In one embodiment, the predetermined storage space includes: and the storage blocks are obtained by dividing the storage medium to which the preset storage space belongs. Accordingly, before the step S102, the method may further include the steps of:

if the sum of the end address of the last file stored in the preset storage space and the size of the first file is larger than the current maximum address space of the preset storage space, determining a first storage block from other storage blocks except the storage blocks contained in the preset storage space based on the sum of the end address of the last file stored in the preset storage space and the size of the first file and the current maximum address space of the preset storage space; and adding a first storage block in a preset storage space.

And the sum of the ending address of the last stored file and the size of the first file is not greater than the sum of the current maximum address space of the preset storage space and the size of the first storage block.

In this embodiment of the application, if the sum of the ending address of the last stored file and the size of the first file is greater than the current maximum address space of the preset storage space, that is, the storage space after the last stored file is not enough to store the first file, at this time, the preset storage space may be expanded.

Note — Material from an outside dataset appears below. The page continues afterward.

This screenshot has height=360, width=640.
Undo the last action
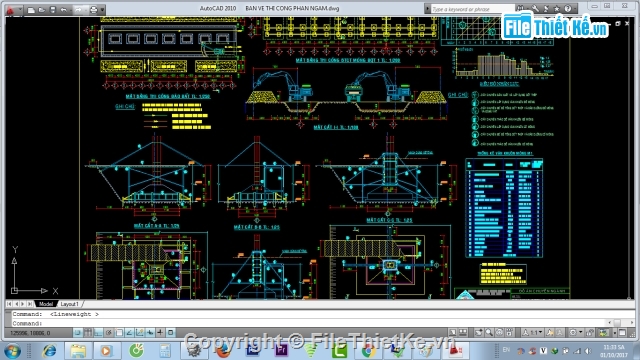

That is, the first memory block is added to the preset memory space. That is, after capacity expansion, the storage space after the file stored last in the preset storage space is enough to store the first file.

In one implementation, it may be detected whether an extensible space (i.e., whether other storage blocks exist) exists in a storage medium to which the preset storage space belongs. If so, the preset storage space can be increased.

In one embodiment, after determining the first storage block, the space address of the first storage block is determined based on the current maximum address space of the preset storage space.

In this embodiment of the present application, when the preset storage space is expanded based on the storage block, the maximum address space of the preset storage space before the expansion is performed, that is, the start address of the new storage block to be added. The spatial address of a memory block comprises: all addresses from the start address to the end address of the memory block. It is understood that the start address and the end address of the file stored in the storage space, that is, the corresponding spatial address of the file in the storage block, are preset.

For example, the electronic device may record the correspondence of each memory block to a spatial address. Based on the method, the space address of each storage block in the preset storage space can be determined, and then the corresponding storage block can be quickly indexed based on the space address.

In one embodiment, when the preset storage space needs to be reduced, the second storage block in the preset storage space is released. Namely, the electronic device reduces the preset storage space according to the business requirement.

In one implementation, the memory blocks with the largest spatial addresses may be preferentially released according to the order of the spatial addresses of the memory blocks from large to small.

Based on the processing, the capacity expansion and reduction of the preset storage space can be realized, the space sharing in the storage medium is realized, and the space utilization rate of the storage medium is improved.

In one implementation, the storage space in the storage medium may be divided into a plurality of storage blocks, and each storage block is numbered separately. Correspondingly, when the first file is stored, if the sum of the ending address of the last stored file and the size of the first file is larger than the current maximum address space of the preset storage space, a new storage block can be obtained and added to the preset storage space to increase the preset storage space.

Referring to fig. 5, fig. 5 is a schematic diagram illustrating a storage medium according to an embodiment of the present disclosure.

The total size of the storage space of the storage medium in fig. 5 is 10G, and the storage medium can be divided into 40 storage blocks, and each storage block has a size of 256M.

In one embodiment, the scene of the captured picture captured by the monitoring device is targeted at the stored file. The electronic device comprises modules from bottom to top: the device comprises a block management module, an address abstraction unit and a snapshot map index module. Referring to fig. 6, fig. 6 is a schematic structural diagram of an electronic device according to an embodiment of the present application.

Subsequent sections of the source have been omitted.